▼▼▼

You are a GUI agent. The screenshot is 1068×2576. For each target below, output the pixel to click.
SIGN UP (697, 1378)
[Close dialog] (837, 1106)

▲▲▲
▼▼▼

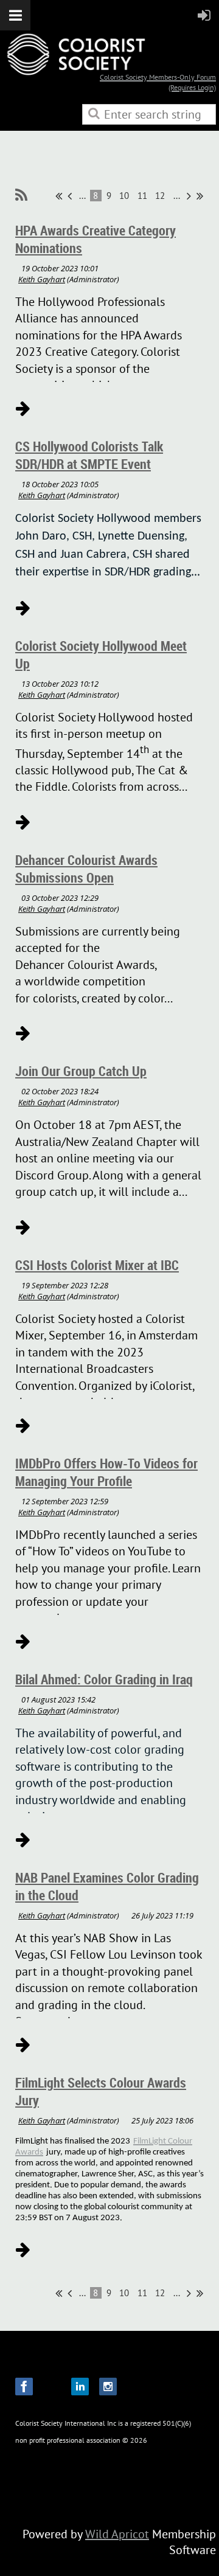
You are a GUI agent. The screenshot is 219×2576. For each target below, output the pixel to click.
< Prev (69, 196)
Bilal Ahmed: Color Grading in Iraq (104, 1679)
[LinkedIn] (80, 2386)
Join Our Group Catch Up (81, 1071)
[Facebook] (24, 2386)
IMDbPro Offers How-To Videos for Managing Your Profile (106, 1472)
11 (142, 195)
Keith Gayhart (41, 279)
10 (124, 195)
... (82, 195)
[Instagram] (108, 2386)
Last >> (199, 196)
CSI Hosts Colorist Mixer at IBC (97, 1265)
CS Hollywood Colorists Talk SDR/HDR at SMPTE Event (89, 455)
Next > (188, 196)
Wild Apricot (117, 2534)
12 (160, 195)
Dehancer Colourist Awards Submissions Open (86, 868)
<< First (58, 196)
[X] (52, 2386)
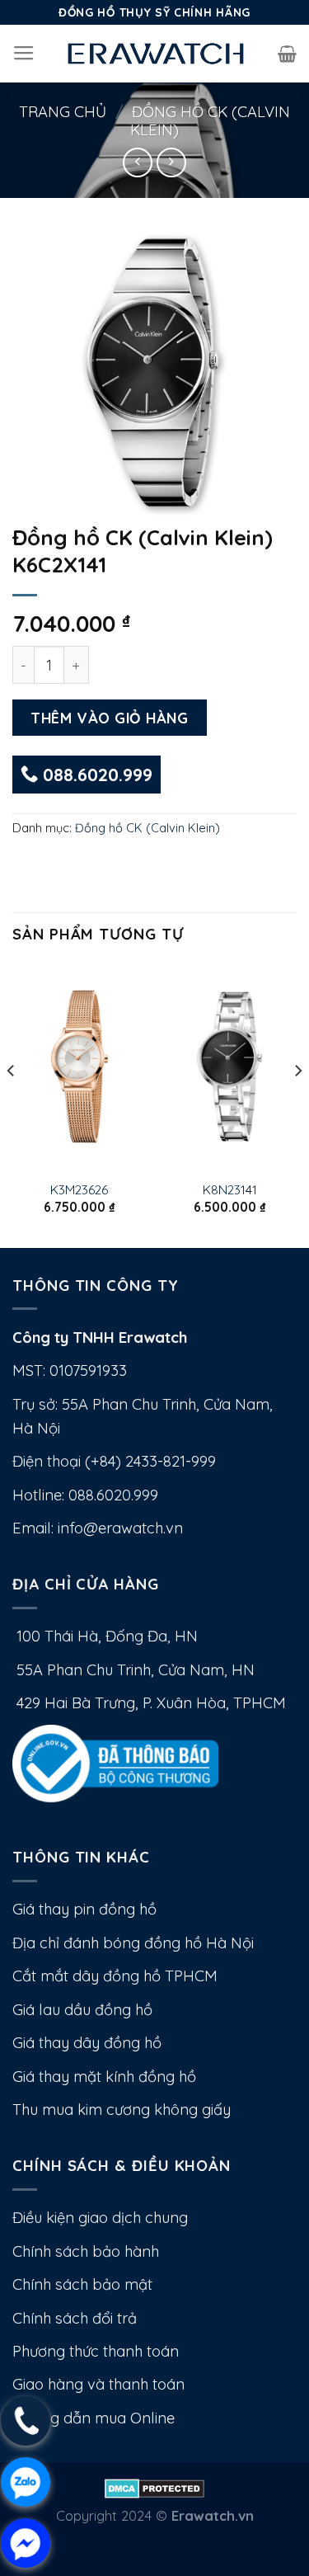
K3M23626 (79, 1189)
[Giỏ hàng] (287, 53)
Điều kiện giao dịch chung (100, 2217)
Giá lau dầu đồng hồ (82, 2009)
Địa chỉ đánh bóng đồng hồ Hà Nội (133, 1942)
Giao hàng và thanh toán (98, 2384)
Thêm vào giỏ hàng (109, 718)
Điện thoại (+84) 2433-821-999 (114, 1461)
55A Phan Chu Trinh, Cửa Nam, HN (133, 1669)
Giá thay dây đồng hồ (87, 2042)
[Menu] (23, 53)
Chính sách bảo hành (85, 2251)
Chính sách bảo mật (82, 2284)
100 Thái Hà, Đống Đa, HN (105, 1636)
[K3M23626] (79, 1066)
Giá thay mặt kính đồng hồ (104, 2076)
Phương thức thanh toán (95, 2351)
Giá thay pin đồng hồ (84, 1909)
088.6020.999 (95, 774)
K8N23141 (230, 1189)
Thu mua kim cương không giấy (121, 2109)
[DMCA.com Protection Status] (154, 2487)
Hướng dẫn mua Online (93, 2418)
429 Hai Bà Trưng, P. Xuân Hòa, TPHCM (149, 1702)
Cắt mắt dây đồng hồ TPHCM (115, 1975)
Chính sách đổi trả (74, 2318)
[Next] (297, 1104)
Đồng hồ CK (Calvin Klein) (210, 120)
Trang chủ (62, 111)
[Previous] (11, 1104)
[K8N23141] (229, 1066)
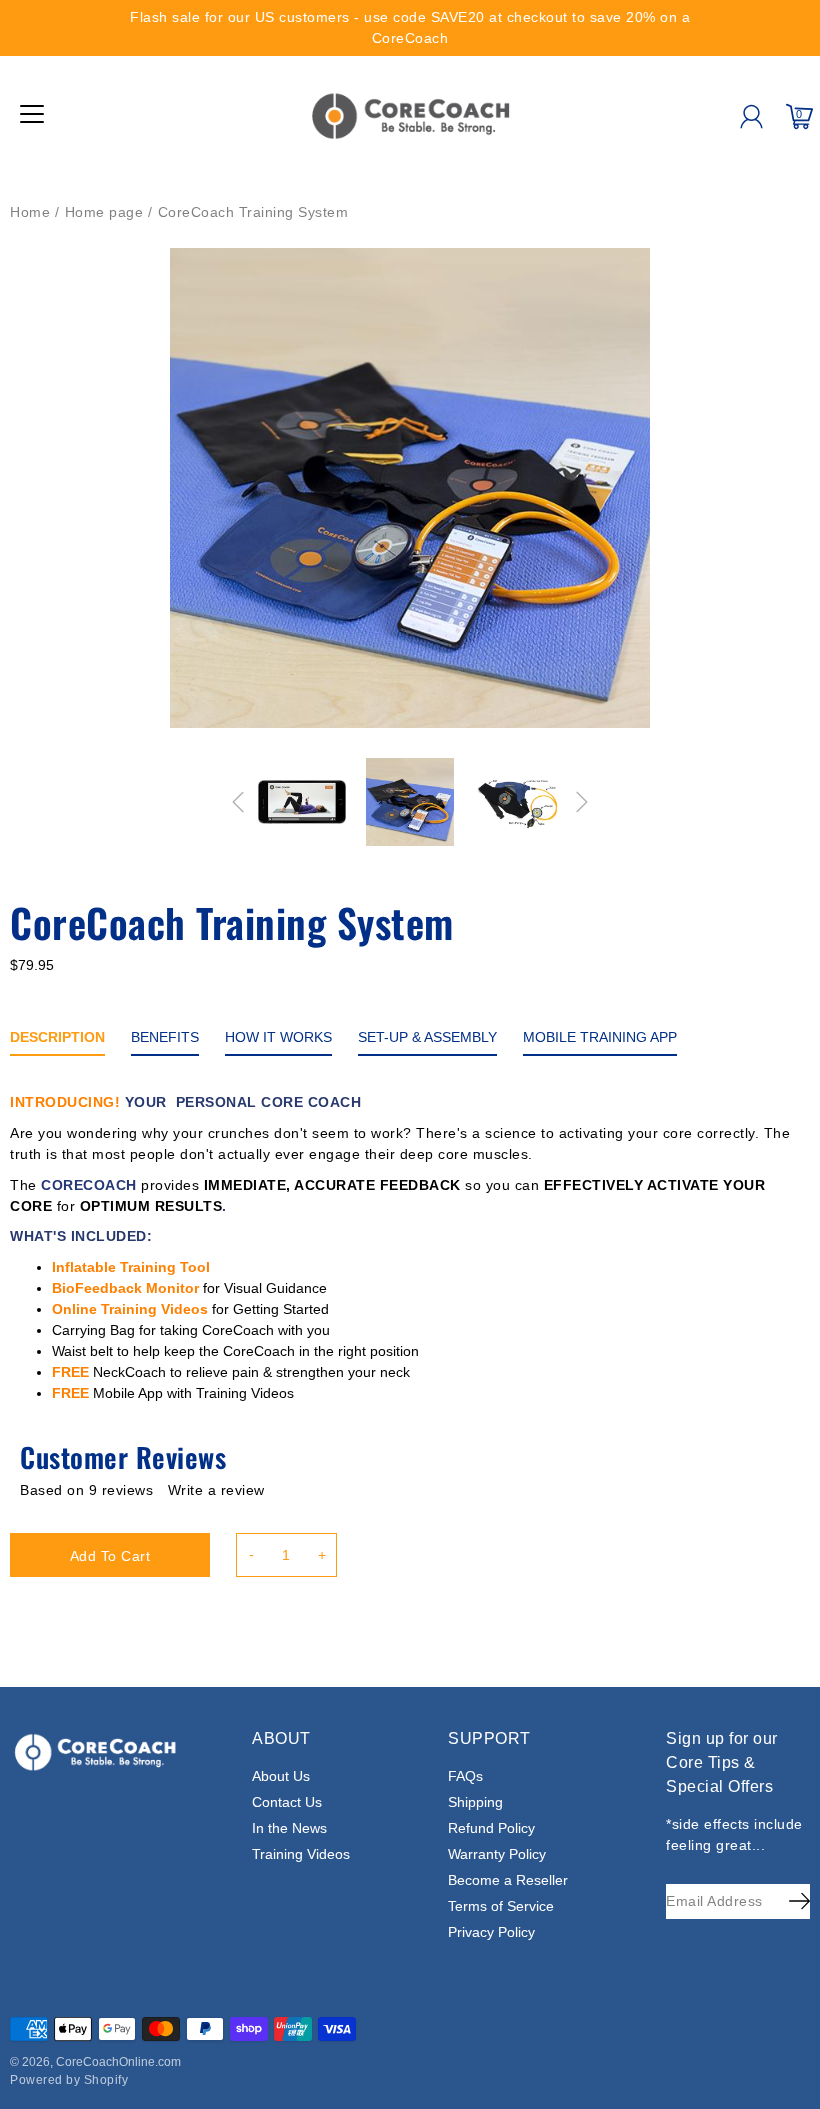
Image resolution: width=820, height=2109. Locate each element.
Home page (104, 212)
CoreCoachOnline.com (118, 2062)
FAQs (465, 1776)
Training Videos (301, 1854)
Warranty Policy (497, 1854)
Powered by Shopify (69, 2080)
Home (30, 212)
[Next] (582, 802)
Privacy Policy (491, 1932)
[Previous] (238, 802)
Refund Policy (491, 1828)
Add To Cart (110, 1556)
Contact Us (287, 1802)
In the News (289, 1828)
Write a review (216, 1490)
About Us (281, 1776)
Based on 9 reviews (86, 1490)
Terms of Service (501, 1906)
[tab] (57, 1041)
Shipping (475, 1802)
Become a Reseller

▲▲▲

EXERCISE AIM: In the listing above, find the line containing "Trang chủ (62, 111)" and the line containing "Become a Reseller", then write out both of them and every line between, exactly, with no pictures.

ANSWER SPACE:
Trang chủ (62, 111)
[Previous] (11, 1104)
[K8N23141] (229, 1066)
Image resolution: width=820, height=2109. Locate each element.
Home page (104, 212)
CoreCoachOnline.com (118, 2062)
FAQs (465, 1776)
Training Videos (301, 1854)
Warranty Policy (497, 1854)
Powered by Shopify (69, 2080)
Home (30, 212)
[Next] (582, 802)
Privacy Policy (491, 1932)
[Previous] (238, 802)
Refund Policy (491, 1828)
Add To Cart (110, 1556)
Contact Us (287, 1802)
In the News (289, 1828)
Write a review (216, 1490)
About Us (281, 1776)
Based on 9 reviews (86, 1490)
Terms of Service (501, 1906)
[tab] (57, 1041)
Shipping (475, 1802)
Become a Reseller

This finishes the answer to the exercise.